The Newton eventually got it right — it just didn’t live long enough to see it. There’s a lesson there for L&D: innovation doesn’t die from lack of potential; it dies from misuse. Tie a groundbreaking tool to a soul-crushing purpose, and you don’t just ruin a product — you poison the well for a generation. This is Newton’s Law.

Scene 4: The skills gap nobody admits.

Here’s the unspoken truth: enterprises expect you to show up pre-trained. Need Excel? Go to YouTube. Welding? Trade school - but on your dime. Leadership? Read a blog post from the Harvard Business Review. 

We’ve identified Hardware, Software, IT, Legal, HR, and L&D, as contributing factors to the failure of Enterprise VR. But what about the employees that had to sit through the trainings? 

Up next in “Episode 6: User Experience: “You want me to wear this clunky thing on my head for HOW long?” 

The user experience problem wasn’t a minor inconvenience — it was existential. When your target audience includes people in bifocals, hair gel, and open-plan cubicles, strapping a toaster-sized headset to their face during work hours requires more than enthusiasm; it requires ergonomics, hygiene, and psychological safety.

Corporate Learning & Development didn’t set out to abandon its role as a skill-builder — it was quietly pushed out of that business. When budgets shrank and executives demanded dashboards that “proved impact,” L&D pivoted to what could be counted. Compliance. Because compliance has metrics: completion rates, test scores, risk reduction. “Skills gained” never fit neatly into a spreadsheet.

By the late twenty tens, most L&D teams were fighting a war of relevance with blunt instruments. They weren’t the architects of capability anymore — they were the accountants of liability.
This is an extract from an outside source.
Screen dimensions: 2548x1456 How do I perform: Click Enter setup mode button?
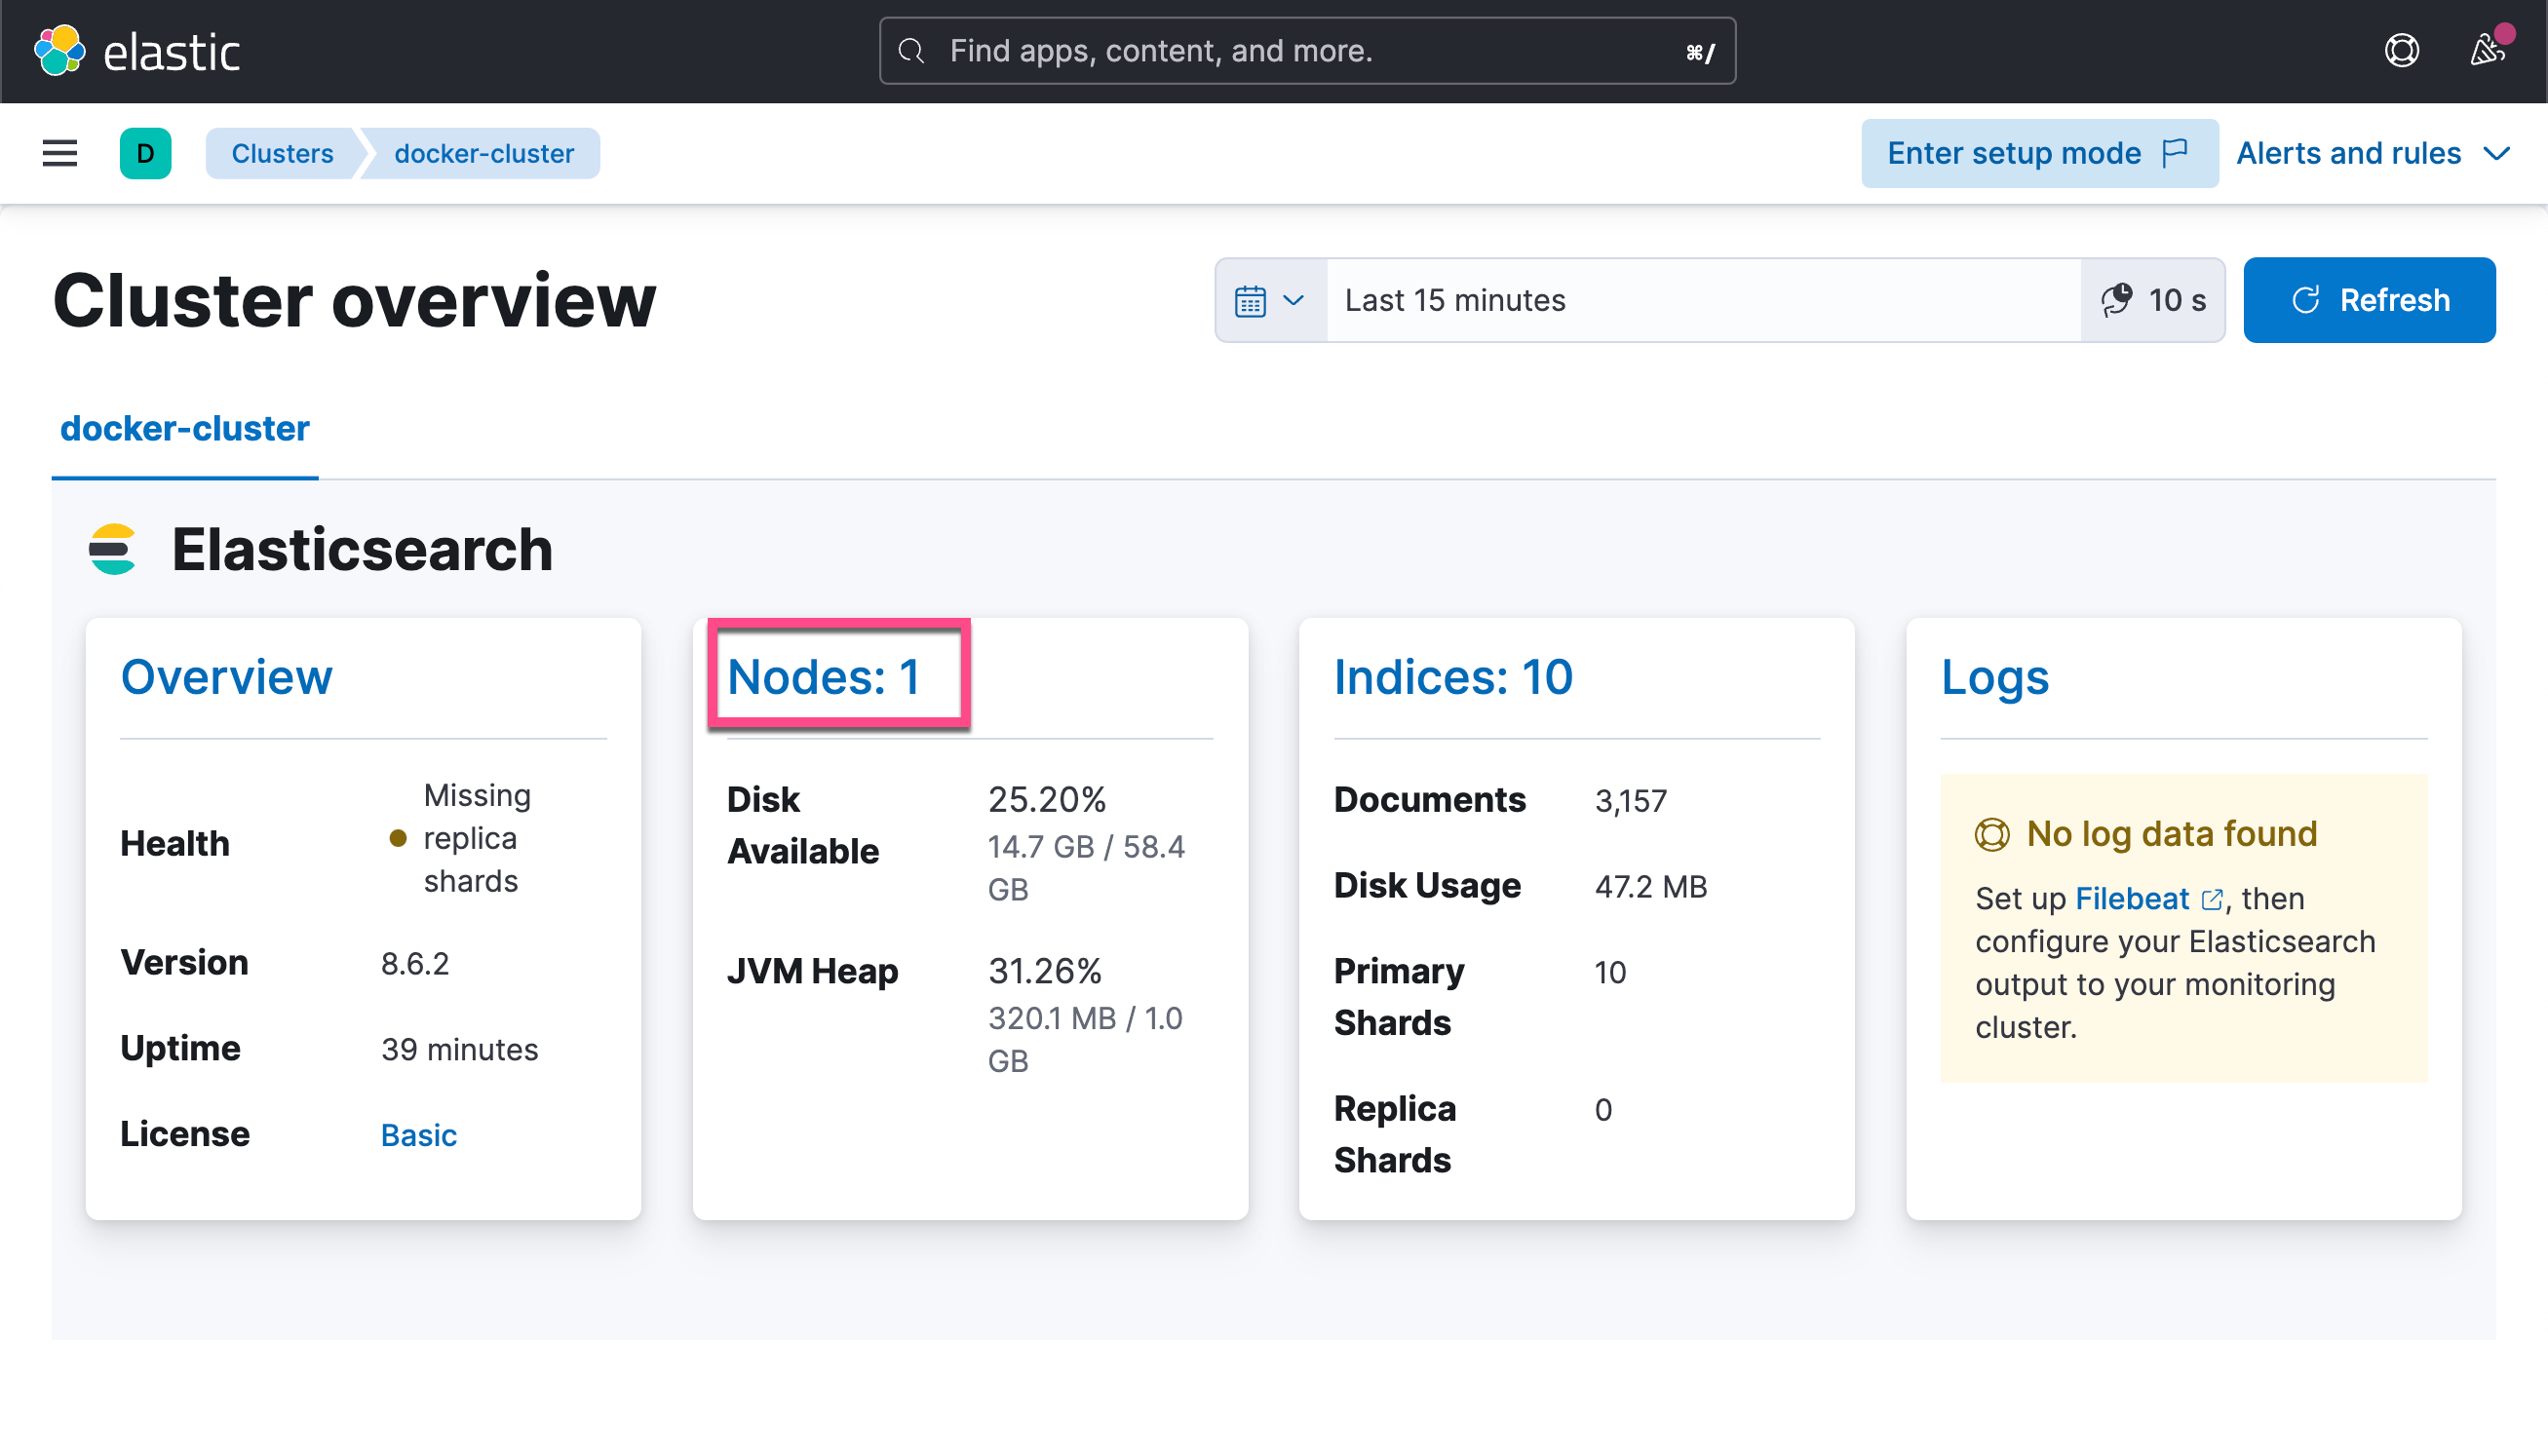tap(2039, 153)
Their job wasn’t to grow talent; it was to document that the company tried. And in fairness, that’s what the business asked for. 

When executives treat training as an insurance policy, L&D becomes the claims department.

A 2023 LinkedIn Learning report found that only 8% of CEOs see learning as a top business priority — yet 71% of L&D leaders say measuring impact is their biggest challenge. It’s not that they don’t want to teach; it’s that proving real skill transfer requires time, access, and experimentation — three things modern corporations have systemically optimized out.

So, they did the rational thing: outsource the problem. Universities and bootcamps promised pre-trained talent. Vendors offered turnkey certifications. Employees built their own playlists of Coursera, Udemy, and TikTok explainers. And L&D could now say, “We provided access.” In the corporate calculus, that’s safer than “We built capability.” If the hire doesn’t work out, the blame sits with the resume, not the organization.

It’s a cruel irony that this retreat happened just as VR arrived — a tool purpose-built for doing, not checking. Immersive learning could have been the bridge between theory and experience. 

Studies have shown VR-based training can improve retention by 75% over traditional learning and reduce time-to-competency by nearly 40% in certain operational tasks. But success required proving that practice drives performance — something corporate systems were never wired to reward. 

You can measure attendance; you can’t easily quantify insight.

In this environment, VR never stood a chance. The ROI narrative was still built on compliance math: how many took it, how many passed, how many lawsuits were avoided. VR didn’t fit that template — it required a belief that teaching people well matters. That belief had already been outsourced.

So, no — L&D didn’t fail Vee R. They were simply holding the axe when someone higher up decided that measurable liability mattered more than immeasurable growth. They didn’t kill skills training; they just executed the order.


-=-=-=-=-=-=-=-=-=-=-=-=-=-=-=-=-=-=

About the Author

Daniel Eckert officially respawned from the consulting abyss in late twenty twenty-three after 29 years of PowerPoint combat, surviving countless budget reviews and vendor bake-offs that felt like The Hunger Games: Enterprise Edition. Eight of those years were spent duct-taping Enterprise VR pilots together with equal parts caffeine and sarcasm.

He also co-authored the now-collectible academic artifact "The Effectiveness of Virtual Reality Soft Skills Training in the Enterprise"— a project so ambitious it briefly convinced several Fortune 500s that empathy could, in fact, be version-controlled.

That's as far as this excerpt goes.